Hello to all that

Julian Barnes’s Arthur & George
By DANA KLETTER  |  January 25, 2006

In a time of tenuous allegiances and deep culture clashes, Julian Barnes’s new novel asks, “What determines nationality? What does it mean to be included, to be excluded?” Set in Late Victorian England and based on a true story, Arthur & George alternates sections headed “Arthur” — Sir Arthur Conan Doyle, creator of the iconic Sherlock Holmes — and “George,” a Staffordshire solicitor whose tidy, provincial existence is disrupted when he’s accused of hideous crimes.BETWEEN WARS: Barnes weaves questions of cultural identity into a whopping good tale.

Arthur’s life begins in Dickensian dysfunction, with a weak-willed, artistic, alcoholic father who keeps his family in poverty and a strong, wise mother whose tales of Round Table knights and the family’s glorious history inspire her son. When wealthy relatives offer to send Arthur to Jesuit boarding school, “the Mam,” an “expert in all matters, from underclothing to hellfire,” advises him, “Wear flannel next to your skin . . . and never believe in eternal punishment.”

George Edjali grows up in the claustrophobic Wryley vicarage, dominated by his father’s severe Anglican beliefs. His mother’s stories are mostly about burning in Hell, but just as troubling are the random parables, like puzzles with no logic to them. Equally random is George’s abuse at the hands of “stupid farm boys and odd-talking miners’ sons.” Half-Indian, dark-skinned, myopic, he can’t see that racism drives his torment.

Arthur becomes a devotee of the British cult of Manliness; hearty, cricket-ball whacking, honor-bound to a mythical chivalry. He trains as a doctor but makes a better living as a writer. With his Sherlock Homes money, he rescues many damsels — his mother and sisters from squalor, his wife from tragic family circumstances.

George trains for the law. Conscientious, teetotaling, repressed, he finds pleasure in the punctuality of suburban commuter trains. He dreams of the day he has all of a British solicitor’s accouterments — good watch fob, respectable umbrella, partners who hail him as “Good Old George” when he picks up the lunch tab.

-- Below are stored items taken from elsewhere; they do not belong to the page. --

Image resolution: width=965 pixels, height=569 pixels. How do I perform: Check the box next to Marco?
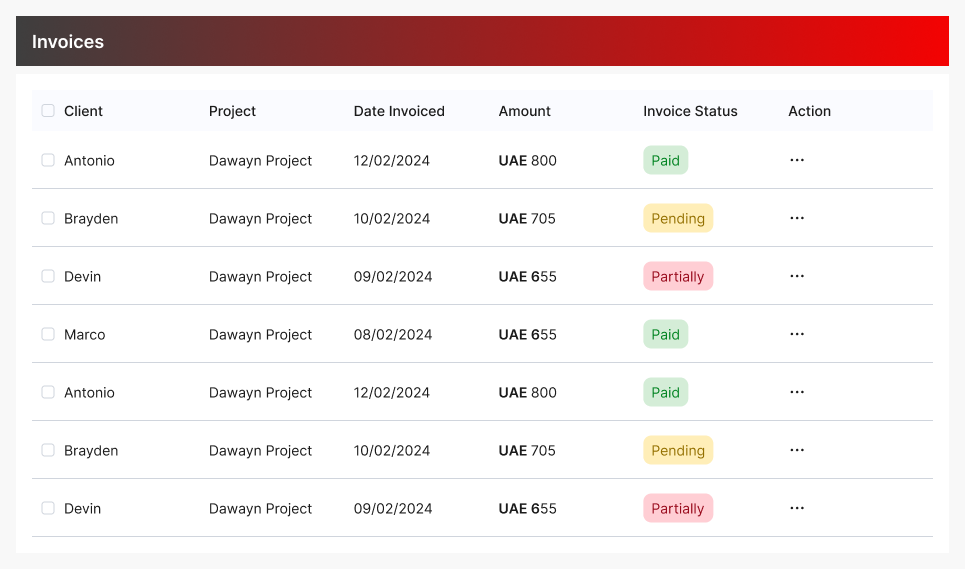tap(48, 334)
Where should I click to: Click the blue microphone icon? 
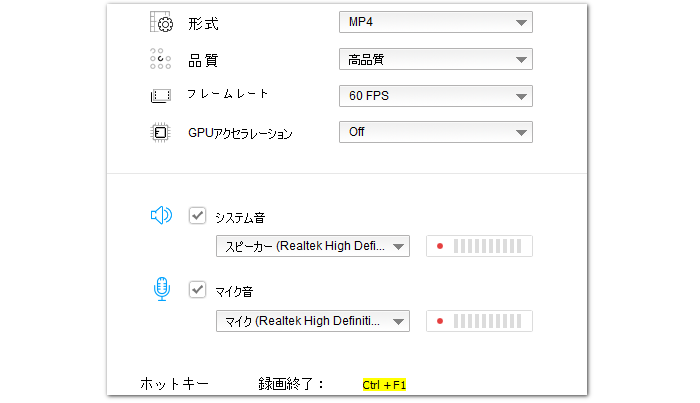[160, 289]
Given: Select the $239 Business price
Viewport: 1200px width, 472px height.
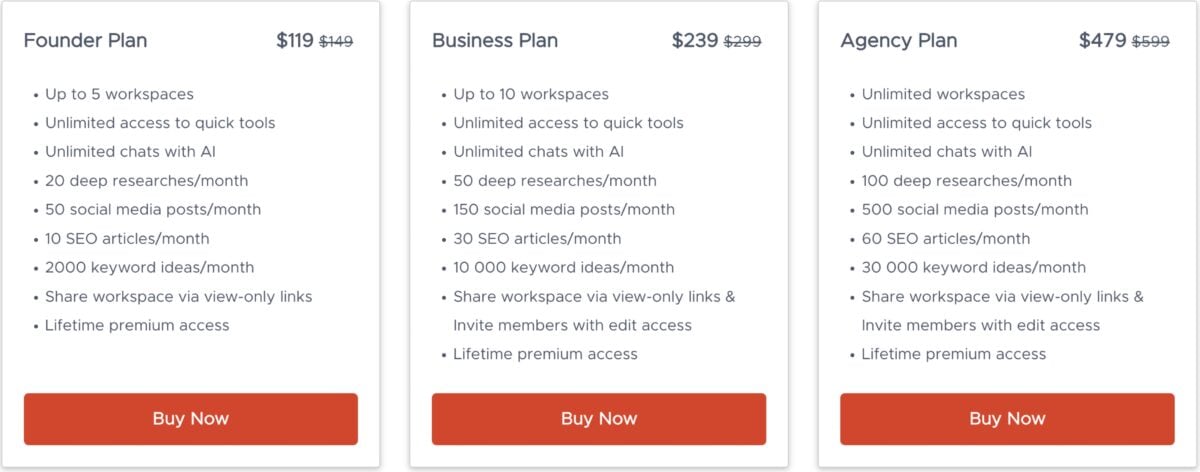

When the Edjalis become the object of a vicious campaign of harassment, they respond with decent English outrage. When George is accused of animal mutilation and attempted murder, he expects the justice any Englishman deserves. Instead, on scant evidence, he’s found guilty. The separate narratives meet when Arthur sweeps in with great Holmesian flourishes to clear his character.

Arthur & George is Barnes’s ode to Britain, in the time between the waning of the Empire and the trenches of the Somme. He devises a thoroughly national language that takes in Kipling’s florid prose, Gilbert & Sullivan’s lilt, Mrs. Gaskell’s delicacy, and Elgar’s pomp, merging elements of the Victorian thriller and romance to tell a whopping good tale.

But Arthur & George also examines what it means to be English. Arthur, a national hero but an admitted “unofficial Englishman,” Irish, Scottish, and a papist, has no more actual claim to Englishness than George, the son of a Parsee from Bombay and a Scottish vicar’s daughter. Despite Arthur’s improper love for another woman and his obsession with spiritualism, his white complexion and beef-eating vigor make him acceptable, included. George, with his prim fascination for the arcana of British railway law and refusal to believe that race is the source of his persecution, is excluded. And justice is denied by a “real” Englishman, Colonel Anson, who believes that despite his ostensible decency, George “yields to something barbaric, something buried deep within his dark soul.”